--- Collected data entries ---
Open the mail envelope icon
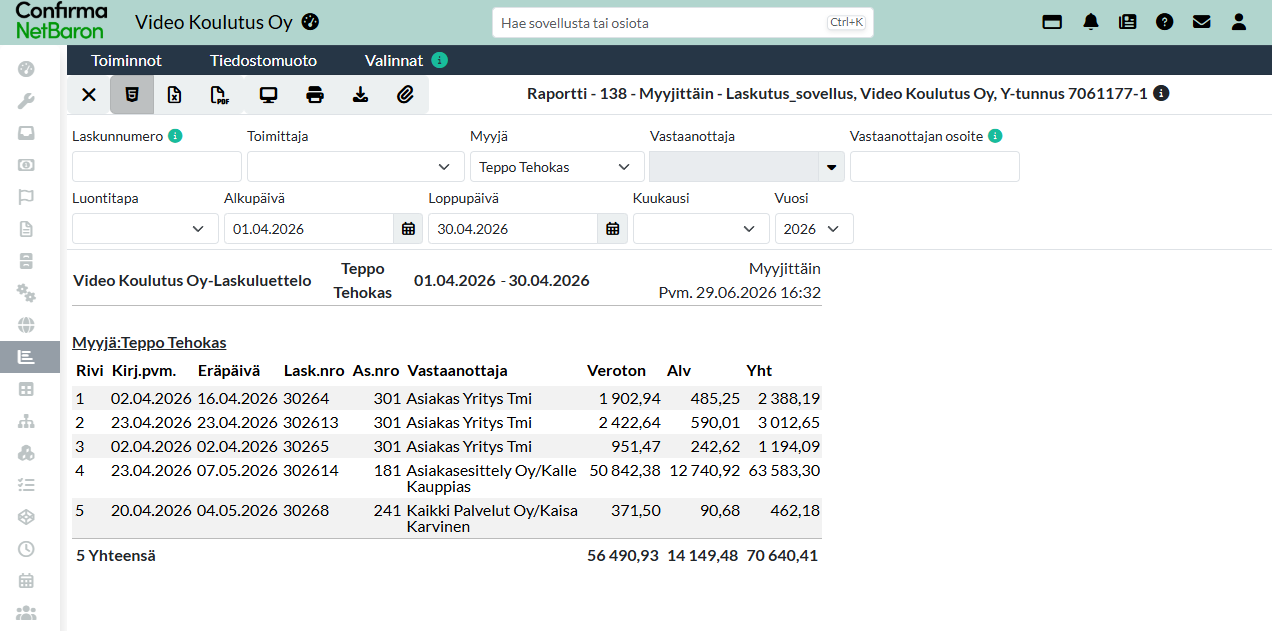[1201, 21]
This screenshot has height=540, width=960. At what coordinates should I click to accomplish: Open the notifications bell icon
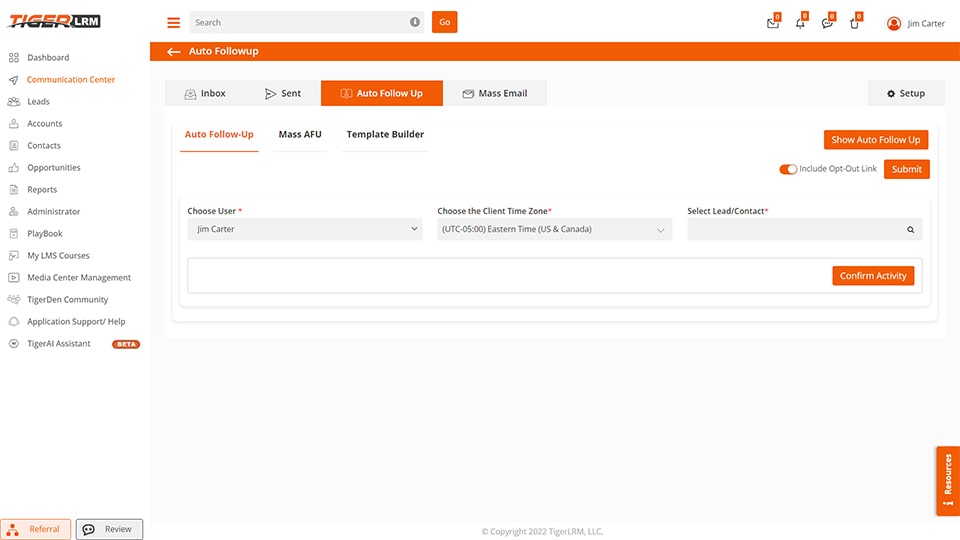tap(800, 23)
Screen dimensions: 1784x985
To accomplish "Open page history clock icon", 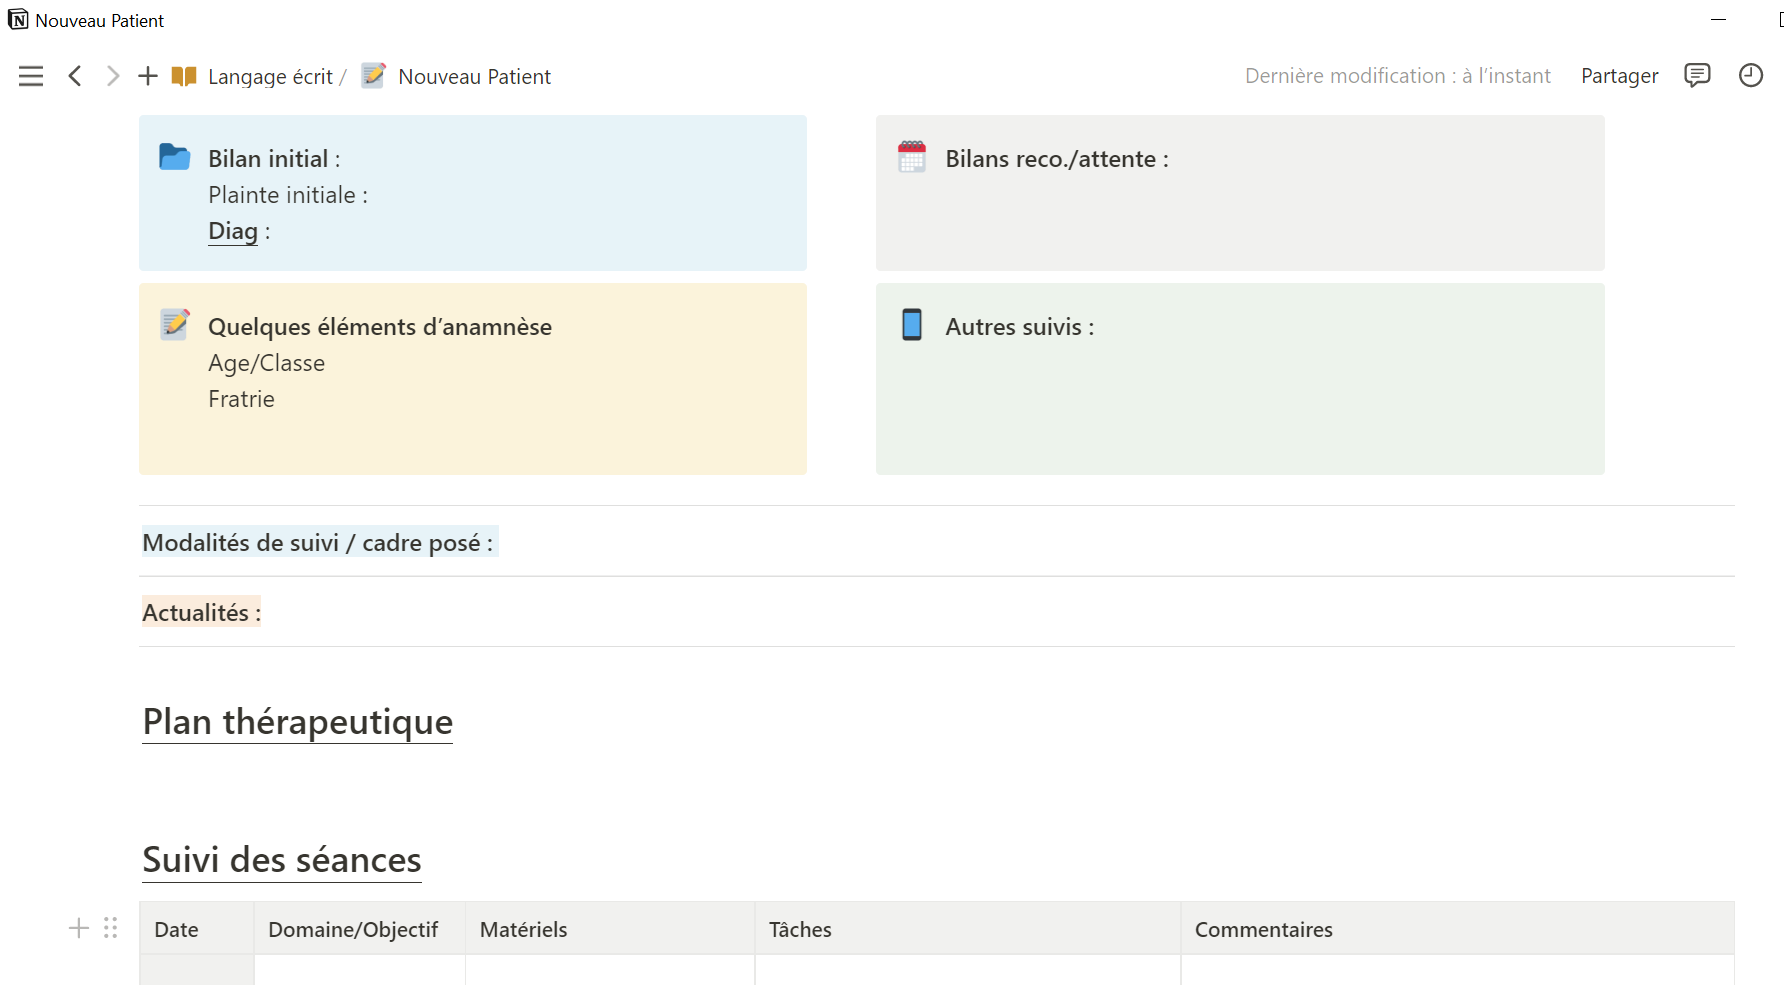I will tap(1750, 75).
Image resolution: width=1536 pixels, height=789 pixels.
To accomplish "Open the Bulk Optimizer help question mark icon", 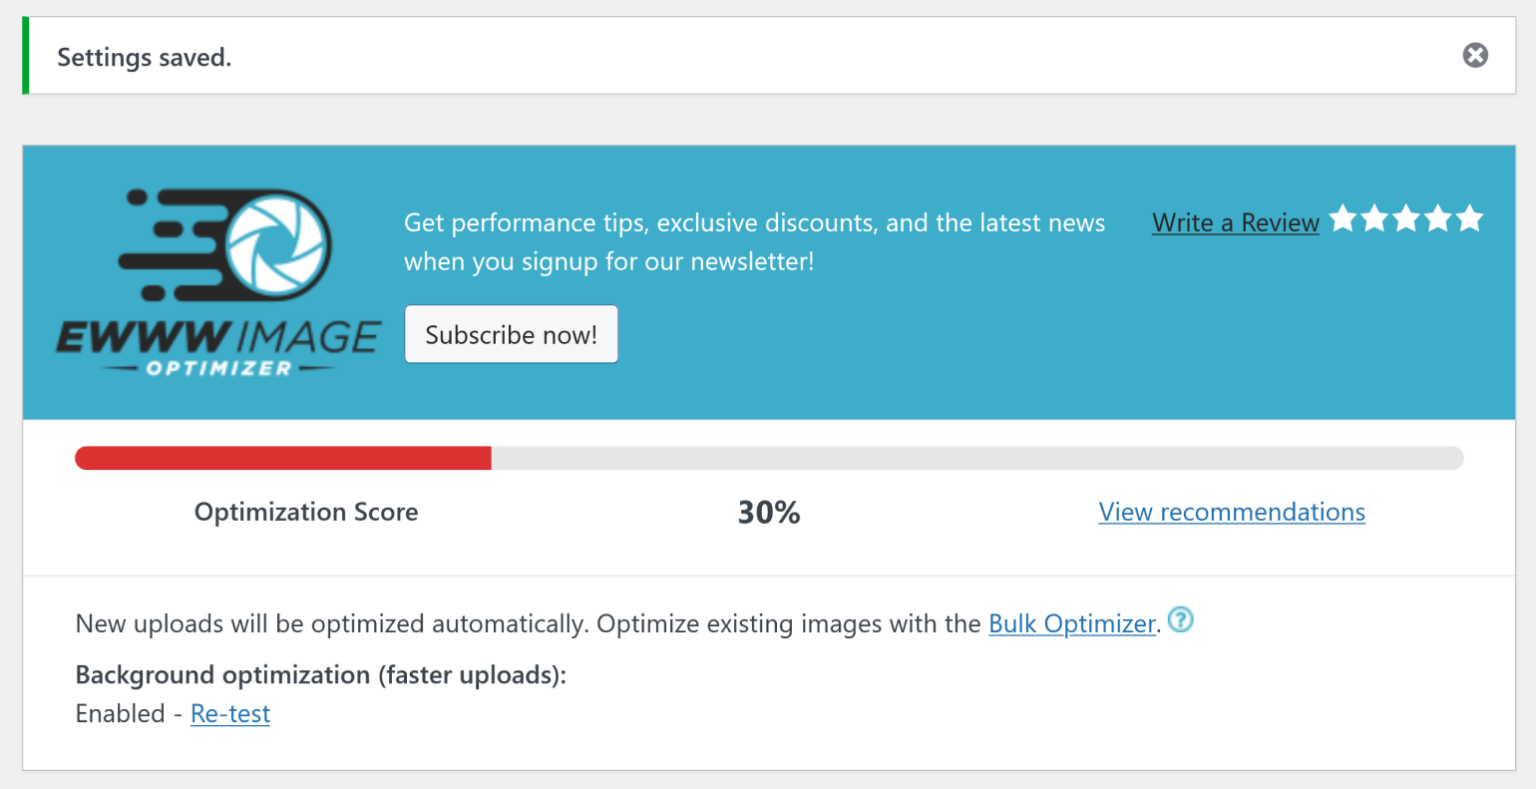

--- Exercise goal ---
I need the lines from the one holding "Image resolution: width=1536" through the last line of the entries set down exactly, with every picture left out.

--- Reply ---
Image resolution: width=1536 pixels, height=789 pixels.
To accomplish "Open the Bulk Optimizer help question mark icon", 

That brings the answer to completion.